Creating Analytics Dashboards is fairly simple these days either using Graphana or ELK Stack   kibana4-2-color-low-high-graph

But  the difficult part is to make the Data speak for us and take Remedial Actions !

Usually its very important to close the feedback loop with the same system that generate events .

Sustainability of business process , systems , applications and infrastructure often depend upon how quickly one can detect abnormality , threshold violations and take actions in an automated manner.

Let’s call this concept as  ->  C(A-cube) -> Continuous Automated Actionable Analytics !

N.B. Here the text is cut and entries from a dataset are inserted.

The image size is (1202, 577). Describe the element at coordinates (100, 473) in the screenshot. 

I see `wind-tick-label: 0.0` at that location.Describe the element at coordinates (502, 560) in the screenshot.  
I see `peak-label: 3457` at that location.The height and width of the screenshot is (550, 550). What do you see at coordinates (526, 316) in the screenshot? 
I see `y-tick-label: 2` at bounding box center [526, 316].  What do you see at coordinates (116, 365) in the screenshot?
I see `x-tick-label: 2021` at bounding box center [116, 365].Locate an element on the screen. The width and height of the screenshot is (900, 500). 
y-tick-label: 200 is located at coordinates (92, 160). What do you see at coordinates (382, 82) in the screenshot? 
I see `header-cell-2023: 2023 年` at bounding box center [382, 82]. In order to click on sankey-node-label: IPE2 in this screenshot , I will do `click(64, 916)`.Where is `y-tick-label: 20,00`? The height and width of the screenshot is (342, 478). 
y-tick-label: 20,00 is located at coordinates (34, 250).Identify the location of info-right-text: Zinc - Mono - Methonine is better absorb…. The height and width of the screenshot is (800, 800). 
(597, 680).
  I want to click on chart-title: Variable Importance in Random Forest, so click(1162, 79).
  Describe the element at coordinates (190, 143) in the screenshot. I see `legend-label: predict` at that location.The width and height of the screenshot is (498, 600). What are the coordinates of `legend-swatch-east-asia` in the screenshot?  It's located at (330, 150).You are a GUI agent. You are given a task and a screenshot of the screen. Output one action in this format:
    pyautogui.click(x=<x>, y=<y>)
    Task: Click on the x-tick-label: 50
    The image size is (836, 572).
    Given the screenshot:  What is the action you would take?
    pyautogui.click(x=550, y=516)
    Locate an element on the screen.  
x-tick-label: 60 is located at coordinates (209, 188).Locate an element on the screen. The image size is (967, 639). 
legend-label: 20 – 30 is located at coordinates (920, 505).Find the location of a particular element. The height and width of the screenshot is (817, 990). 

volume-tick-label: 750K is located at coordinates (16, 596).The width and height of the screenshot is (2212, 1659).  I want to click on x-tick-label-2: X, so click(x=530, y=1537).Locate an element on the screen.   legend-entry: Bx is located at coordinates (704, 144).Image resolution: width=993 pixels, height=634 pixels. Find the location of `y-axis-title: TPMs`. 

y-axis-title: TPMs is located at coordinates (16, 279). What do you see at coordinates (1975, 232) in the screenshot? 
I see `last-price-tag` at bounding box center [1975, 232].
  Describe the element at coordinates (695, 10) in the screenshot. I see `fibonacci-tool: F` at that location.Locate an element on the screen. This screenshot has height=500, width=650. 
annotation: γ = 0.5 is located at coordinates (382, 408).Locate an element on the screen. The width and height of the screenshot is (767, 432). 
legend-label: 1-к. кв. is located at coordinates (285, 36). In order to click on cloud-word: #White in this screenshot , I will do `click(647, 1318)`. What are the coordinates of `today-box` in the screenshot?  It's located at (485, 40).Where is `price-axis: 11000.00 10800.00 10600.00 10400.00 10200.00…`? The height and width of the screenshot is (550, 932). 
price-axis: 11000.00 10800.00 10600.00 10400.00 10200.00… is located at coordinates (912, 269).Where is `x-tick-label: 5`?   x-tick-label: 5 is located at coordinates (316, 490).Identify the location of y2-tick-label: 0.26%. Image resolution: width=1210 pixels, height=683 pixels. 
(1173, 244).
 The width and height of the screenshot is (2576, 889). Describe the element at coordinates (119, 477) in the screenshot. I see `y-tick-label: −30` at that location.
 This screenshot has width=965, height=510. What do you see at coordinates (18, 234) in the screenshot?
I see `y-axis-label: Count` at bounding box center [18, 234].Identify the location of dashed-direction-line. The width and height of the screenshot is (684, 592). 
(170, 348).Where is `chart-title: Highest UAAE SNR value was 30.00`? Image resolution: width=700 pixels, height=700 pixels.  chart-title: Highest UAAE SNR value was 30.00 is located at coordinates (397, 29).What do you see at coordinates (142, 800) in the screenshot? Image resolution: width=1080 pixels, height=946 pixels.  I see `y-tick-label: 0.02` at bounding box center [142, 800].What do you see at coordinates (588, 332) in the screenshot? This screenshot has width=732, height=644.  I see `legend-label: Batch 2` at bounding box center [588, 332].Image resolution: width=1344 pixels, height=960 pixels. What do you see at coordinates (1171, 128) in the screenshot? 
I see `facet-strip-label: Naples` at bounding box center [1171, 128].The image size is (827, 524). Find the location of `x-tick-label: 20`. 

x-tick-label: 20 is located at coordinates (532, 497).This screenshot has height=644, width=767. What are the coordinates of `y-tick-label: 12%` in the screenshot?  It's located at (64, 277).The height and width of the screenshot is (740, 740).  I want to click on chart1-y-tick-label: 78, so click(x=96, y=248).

Continuous Actionable Analytics Process :

  • Define all the Business Policies (metrics to be measured , violation levels , thresholds , score values ) in MongoDB or Couchbase
  • Process the Events
    • Extract the events from the incoming streams (Ad-hoc)
      • Logstash->Spark-ElasticSearch is best choice
      • Logstash->Kafka or Kafka Client -> Kafka -> Spark is another choice if multiple sources are pushing data
      • Logstash->ElasticSearch – Percolator great option for computing fast threshold violation
    • Expose an API to dynamically trigger a query (Scheduled)
      • For historical analysis or scheduled event query periodically fire ES / Spark queries
  • Execute Policies
    • The business policies should be fetched from NoSQL store based on the tenant key and composite identifier
    • Accordingly construct a ElasticSearch Query payload or Spark RDD Query
    • As soon as violations are caught , notify end users and persist the violations both into Elastic Search as well as NoSQL store
    • Analyze the textual data in event stream (fuzzy search, nearest terms, NLP Entity extraction)
  • Generate Notifications
    • Notifications should be flexible json structure (templates retrieved from NoSQL store) and should be able to communicate to other systems and users via notification channels.
    • Record error conditions in a KnowledgeBase (NoSQL document)
    • Note that ES store is used for doing historical analysis through Kibana Dashboard
  • Monitor Notifications
    • Lookup violation info  from NoSQL store in the context of current event
    • If #violation breaches threshold (as defined in the Policy) , find remediation actions to be executed
    • Detect Anomalies
    • Retrieve the recommendations , suggested fixes and other remedial messages from KnowledgeBase
    • In order to keep KnowledgeBase updated send messages to developers or business owners so that missing resolutions or remedial activities can be fed back to the KnowledgeBase
  • Take Actions
    • For system issues e.g. server / memory issues restart process , for process issues kill or disable jobs (if fails all compliances) , for business events generate remedial events
    • Escalation and wider alerts
    • Historically it has been observed, taking remedial actions reduces the possibility of future violations.